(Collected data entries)

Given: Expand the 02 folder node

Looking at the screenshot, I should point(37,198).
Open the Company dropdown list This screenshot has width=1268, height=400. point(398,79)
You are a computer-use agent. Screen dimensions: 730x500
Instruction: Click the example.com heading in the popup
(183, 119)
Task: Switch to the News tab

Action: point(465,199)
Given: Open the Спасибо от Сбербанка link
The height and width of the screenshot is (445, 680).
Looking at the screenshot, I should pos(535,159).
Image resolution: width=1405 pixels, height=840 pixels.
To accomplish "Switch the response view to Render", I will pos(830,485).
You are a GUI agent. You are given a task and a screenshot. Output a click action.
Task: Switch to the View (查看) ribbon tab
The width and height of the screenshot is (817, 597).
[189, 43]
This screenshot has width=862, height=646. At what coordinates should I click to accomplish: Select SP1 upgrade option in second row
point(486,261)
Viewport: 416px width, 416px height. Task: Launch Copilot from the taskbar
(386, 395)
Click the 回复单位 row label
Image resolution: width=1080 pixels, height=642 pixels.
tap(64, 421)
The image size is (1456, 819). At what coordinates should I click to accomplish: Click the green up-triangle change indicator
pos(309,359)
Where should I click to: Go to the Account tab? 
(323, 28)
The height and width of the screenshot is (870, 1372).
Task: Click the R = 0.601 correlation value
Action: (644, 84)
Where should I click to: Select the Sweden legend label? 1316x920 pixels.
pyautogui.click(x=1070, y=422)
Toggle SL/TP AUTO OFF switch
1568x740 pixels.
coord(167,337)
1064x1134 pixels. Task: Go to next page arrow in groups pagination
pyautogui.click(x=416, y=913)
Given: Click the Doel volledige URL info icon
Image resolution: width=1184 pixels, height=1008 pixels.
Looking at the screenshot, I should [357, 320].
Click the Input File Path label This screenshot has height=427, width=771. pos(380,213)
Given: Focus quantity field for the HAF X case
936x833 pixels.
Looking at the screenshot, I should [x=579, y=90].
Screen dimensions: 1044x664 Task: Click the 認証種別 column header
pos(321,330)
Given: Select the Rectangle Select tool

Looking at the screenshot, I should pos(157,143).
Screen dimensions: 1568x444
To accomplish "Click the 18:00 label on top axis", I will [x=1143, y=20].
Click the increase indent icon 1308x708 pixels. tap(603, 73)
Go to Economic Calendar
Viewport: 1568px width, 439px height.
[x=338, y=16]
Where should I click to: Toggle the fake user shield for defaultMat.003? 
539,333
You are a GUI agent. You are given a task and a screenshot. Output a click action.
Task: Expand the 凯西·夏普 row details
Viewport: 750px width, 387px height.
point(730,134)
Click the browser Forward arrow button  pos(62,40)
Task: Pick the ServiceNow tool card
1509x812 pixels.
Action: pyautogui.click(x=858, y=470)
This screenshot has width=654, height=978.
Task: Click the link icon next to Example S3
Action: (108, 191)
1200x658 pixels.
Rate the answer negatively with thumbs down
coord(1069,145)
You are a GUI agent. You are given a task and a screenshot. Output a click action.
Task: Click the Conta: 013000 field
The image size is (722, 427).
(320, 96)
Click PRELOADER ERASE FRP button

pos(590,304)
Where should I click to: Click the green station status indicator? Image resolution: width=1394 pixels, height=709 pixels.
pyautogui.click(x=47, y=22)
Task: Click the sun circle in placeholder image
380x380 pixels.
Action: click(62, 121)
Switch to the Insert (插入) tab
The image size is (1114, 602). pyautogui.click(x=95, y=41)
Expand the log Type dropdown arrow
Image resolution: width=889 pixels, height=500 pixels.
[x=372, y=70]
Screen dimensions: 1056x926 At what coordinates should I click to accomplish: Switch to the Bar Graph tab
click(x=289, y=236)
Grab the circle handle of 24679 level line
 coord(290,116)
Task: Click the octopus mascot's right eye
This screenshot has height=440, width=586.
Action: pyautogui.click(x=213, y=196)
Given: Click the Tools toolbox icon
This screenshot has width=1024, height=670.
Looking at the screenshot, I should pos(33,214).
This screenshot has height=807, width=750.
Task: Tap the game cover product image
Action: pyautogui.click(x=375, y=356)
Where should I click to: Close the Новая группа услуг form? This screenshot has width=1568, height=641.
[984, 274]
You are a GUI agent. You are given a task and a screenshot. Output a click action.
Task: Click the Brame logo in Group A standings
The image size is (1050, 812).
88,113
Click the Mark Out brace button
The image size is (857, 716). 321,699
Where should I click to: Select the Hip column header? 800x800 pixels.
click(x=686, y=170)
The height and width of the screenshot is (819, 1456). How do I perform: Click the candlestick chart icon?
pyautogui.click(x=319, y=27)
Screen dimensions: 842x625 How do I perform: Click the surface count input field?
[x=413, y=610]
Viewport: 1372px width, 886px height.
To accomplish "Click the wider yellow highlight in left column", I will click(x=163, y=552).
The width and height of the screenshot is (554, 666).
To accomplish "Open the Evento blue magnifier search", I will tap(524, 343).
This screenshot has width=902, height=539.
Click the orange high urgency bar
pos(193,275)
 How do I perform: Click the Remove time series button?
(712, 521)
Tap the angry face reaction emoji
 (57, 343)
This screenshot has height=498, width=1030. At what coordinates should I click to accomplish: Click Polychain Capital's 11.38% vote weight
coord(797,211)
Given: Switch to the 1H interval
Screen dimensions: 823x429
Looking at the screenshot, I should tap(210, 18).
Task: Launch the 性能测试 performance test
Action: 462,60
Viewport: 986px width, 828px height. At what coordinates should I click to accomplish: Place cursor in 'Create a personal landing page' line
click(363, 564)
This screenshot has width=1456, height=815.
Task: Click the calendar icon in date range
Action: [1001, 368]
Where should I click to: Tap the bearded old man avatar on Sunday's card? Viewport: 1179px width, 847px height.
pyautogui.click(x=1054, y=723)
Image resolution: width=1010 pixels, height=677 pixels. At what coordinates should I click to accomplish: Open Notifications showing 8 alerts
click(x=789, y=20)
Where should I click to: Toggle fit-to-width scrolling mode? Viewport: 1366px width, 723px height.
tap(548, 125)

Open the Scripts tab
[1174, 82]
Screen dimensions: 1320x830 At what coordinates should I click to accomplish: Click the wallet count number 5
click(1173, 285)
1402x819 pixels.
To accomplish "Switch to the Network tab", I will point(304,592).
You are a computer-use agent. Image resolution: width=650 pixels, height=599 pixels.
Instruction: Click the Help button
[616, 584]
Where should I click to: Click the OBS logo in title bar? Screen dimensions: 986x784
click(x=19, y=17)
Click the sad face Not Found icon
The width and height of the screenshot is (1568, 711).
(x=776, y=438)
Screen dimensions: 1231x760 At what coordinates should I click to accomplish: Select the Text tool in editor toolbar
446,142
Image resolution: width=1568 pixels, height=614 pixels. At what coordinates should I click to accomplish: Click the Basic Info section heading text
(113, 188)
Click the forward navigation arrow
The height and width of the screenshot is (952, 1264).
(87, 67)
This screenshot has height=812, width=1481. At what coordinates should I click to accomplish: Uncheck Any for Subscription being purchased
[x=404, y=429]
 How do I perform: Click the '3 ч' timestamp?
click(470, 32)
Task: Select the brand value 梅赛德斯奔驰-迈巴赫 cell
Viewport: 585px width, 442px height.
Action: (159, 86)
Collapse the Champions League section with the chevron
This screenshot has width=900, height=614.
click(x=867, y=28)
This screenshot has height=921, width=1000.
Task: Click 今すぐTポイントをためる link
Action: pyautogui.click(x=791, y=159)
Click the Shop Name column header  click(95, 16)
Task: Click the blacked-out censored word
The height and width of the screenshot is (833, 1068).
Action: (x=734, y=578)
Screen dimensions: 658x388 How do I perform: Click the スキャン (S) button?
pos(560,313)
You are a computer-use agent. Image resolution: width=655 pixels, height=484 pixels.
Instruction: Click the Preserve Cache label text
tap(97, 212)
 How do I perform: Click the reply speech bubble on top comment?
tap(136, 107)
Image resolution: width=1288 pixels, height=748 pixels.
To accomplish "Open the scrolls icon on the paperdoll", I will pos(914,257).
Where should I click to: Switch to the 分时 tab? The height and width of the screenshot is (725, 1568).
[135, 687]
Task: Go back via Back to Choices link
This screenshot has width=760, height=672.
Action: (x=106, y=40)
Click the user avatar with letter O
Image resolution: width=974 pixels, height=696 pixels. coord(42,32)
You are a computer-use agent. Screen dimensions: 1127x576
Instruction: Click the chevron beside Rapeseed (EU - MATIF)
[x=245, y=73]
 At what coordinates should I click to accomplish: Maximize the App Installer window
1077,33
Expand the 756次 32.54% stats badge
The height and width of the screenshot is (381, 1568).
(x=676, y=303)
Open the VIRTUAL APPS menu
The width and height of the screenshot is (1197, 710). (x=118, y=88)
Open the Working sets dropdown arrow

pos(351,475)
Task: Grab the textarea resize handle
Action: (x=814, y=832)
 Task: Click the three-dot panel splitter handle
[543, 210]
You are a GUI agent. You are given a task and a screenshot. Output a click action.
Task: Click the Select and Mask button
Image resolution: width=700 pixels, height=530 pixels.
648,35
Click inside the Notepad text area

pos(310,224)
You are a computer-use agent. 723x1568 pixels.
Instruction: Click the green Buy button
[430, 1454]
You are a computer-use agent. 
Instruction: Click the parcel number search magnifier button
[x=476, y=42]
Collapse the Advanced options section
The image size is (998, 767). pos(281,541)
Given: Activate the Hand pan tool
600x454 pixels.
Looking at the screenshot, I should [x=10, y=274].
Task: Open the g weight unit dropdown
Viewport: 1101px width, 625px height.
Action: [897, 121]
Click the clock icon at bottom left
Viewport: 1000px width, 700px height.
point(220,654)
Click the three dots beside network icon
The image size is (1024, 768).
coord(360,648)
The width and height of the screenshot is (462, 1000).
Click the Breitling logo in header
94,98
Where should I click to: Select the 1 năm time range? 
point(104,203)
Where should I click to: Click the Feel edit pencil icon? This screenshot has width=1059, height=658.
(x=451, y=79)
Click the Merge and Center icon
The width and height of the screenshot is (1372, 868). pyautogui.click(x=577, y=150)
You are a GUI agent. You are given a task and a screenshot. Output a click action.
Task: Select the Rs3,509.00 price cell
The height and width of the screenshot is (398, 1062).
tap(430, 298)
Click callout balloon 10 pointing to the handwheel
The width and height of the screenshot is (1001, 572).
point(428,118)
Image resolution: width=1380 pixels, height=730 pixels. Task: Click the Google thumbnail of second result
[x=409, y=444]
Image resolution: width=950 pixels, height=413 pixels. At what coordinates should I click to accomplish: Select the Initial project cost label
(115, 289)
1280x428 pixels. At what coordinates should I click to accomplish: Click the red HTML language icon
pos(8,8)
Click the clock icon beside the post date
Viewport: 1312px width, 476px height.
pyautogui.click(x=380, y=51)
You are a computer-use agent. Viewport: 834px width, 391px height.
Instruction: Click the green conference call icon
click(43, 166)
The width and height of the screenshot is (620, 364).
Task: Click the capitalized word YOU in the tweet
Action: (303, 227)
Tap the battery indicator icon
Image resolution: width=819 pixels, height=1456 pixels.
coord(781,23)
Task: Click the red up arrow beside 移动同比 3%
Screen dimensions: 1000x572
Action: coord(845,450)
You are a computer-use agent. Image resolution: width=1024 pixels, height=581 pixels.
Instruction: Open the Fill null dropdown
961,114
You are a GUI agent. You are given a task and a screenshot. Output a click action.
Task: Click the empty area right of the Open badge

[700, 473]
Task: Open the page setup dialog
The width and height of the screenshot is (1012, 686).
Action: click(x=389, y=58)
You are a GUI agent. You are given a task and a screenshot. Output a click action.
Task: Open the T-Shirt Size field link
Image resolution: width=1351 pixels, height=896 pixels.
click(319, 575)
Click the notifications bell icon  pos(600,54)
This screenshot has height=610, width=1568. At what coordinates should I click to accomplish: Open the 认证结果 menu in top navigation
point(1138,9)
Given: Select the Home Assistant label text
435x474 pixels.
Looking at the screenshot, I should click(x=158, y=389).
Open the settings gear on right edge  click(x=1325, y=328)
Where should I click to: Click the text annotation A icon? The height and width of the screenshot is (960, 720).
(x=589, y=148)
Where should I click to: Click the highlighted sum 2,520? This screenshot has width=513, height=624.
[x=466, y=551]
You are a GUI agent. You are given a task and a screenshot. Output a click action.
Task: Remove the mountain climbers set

What the task requires> Copy out only the lines above from the one with "Image resolution: width=1380" to the one with "Click the clock icon beside the post date", inclusive, exactly as they stand.

Answer area>
Image resolution: width=1380 pixels, height=730 pixels. Task: Click the Google thumbnail of second result
[x=409, y=444]
Image resolution: width=950 pixels, height=413 pixels. At what coordinates should I click to accomplish: Select the Initial project cost label
(115, 289)
1280x428 pixels. At what coordinates should I click to accomplish: Click the red HTML language icon
pos(8,8)
Click the clock icon beside the post date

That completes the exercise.